We also have psychological needs. Being a member of a group can satisfy our basic psychological needs such as a sense of belonging, protection from harm, and acceptance. Groups later in life replace the original family group. You learned group affiliation within that family system, and that colours your later group memberships.
Sometimes in my training groups people say, “I really want to do your training, but I’m scared of groups.” I am really curious about what happened in their early affiliation in a group, their first real experience of a group in a family that makes them scared of groups at the moment. And that’s a really important question, because it also answers how much of your psychological needs are being met. Can early group attachment be repaired?
Psychological Needs
These psychological needs can be classified as:
- Need for affiliation, we need to be in a relationship as social animals.
- Need for impact or power. When you become a member of a group, you’re also part of the structure of a group and that means the hierarchy determines the power you have. When you’re a baby it’s a need for impact. So if a baby goes boo, and the parent is surprised the baby gets a sense of their impact on other people. And that sense of impact links directly to purpose. My hypothesis is that a need for power is actually: you haven’t fulfilled your basic need for impact.
- Need for knowledge. Nowadays, perhaps you can get a lot of information from Google. But information is not the same thing as knowledge. To turn information into knowledge you need relationships because only in the context of a relationship can you see what is relevant. What is important. What is impactful.
- To avoid loneliness. There’s a big difference between being solitary and being lonely. Being solitary is a regenerative need. Sometimes people withdraw to regenerate, and then you’re in solitude. You can commune with nature like my brother does on his mountain in California, be completely regenerated and in solitude. That’s necessary in groups as well. But sometimes people also have a need to belong to a group because they can’t be in solitude, they have trouble being in a relationship with themselves.

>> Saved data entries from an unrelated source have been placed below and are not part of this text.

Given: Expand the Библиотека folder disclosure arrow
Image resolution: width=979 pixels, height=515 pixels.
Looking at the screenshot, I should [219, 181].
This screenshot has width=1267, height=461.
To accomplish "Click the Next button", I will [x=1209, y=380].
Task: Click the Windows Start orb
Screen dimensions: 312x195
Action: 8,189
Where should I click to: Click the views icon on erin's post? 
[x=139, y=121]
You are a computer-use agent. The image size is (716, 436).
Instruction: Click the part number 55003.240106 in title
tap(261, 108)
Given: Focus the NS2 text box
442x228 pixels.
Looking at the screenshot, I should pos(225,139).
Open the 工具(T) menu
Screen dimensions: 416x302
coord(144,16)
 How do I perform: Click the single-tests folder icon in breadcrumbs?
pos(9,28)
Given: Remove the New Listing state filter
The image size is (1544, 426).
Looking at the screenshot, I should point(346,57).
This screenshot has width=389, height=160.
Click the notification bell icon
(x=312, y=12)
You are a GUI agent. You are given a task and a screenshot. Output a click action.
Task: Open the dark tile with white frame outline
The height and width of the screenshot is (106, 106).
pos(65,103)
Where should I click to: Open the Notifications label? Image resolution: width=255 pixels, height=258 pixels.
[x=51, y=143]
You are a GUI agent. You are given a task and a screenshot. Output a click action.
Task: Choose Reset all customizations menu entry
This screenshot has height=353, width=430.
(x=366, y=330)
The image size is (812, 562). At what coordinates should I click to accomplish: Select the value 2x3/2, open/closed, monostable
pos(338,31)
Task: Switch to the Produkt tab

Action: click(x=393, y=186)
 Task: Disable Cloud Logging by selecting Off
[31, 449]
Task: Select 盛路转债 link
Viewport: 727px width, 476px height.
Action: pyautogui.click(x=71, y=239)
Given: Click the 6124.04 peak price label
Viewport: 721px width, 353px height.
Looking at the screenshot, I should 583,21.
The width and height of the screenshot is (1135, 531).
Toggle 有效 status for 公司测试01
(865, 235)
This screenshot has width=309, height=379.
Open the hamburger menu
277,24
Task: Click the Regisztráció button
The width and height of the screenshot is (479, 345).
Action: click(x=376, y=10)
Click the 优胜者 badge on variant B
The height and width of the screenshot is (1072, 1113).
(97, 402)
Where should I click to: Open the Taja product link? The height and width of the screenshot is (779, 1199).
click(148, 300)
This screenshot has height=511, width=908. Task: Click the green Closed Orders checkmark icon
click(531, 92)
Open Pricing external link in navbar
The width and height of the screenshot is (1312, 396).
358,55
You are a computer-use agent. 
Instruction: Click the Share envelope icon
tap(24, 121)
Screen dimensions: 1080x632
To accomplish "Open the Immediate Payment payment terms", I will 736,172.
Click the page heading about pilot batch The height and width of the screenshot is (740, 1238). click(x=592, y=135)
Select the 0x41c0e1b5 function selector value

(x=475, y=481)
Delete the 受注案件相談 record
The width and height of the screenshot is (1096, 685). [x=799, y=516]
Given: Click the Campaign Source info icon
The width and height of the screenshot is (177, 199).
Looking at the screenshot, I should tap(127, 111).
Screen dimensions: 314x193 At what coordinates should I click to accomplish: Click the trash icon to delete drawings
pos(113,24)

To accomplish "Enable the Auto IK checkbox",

Let’s face it, at the moment with COVID a lot of people are lonely and some people deal with it much better than others. Some are lonely because their need for affiliation isn’t being met.
Now, we know we have very fundamental biological, survival and psychological needs to belong to a group. There are differences between people in how much they want to belong, and how much they don’t want to belong. Partly that has to do with her early experiences of a group, partly it’s also biological. Some people have more need for affiliation than others.
So the question really is, what need do you have in a group? What are you looking for in terms of needs? Are there ways you can meet these needs better?
My mother is in a care home at the moment, she was in complete lockdown, I wasn’t allowed to visit her. She wasn’t even allowed to have coffee with the people in her house. I think that’s a form of social cruelty. During the lockdown I saw her memory worsen because we need social stimulation to fire our synapses. So I was thinking of her need for affiliation and contact and we decided that while I’m working, I keep my FaceTime on while she’s doing her crossword puzzles. We can speak to each other. I’m in “the room” with her. Her memory has improved again, and she feels belonging again.
So my encouragement to you is to ask yourself, what need do I have in a group? How can I meet that need in a better way than I’m doing now?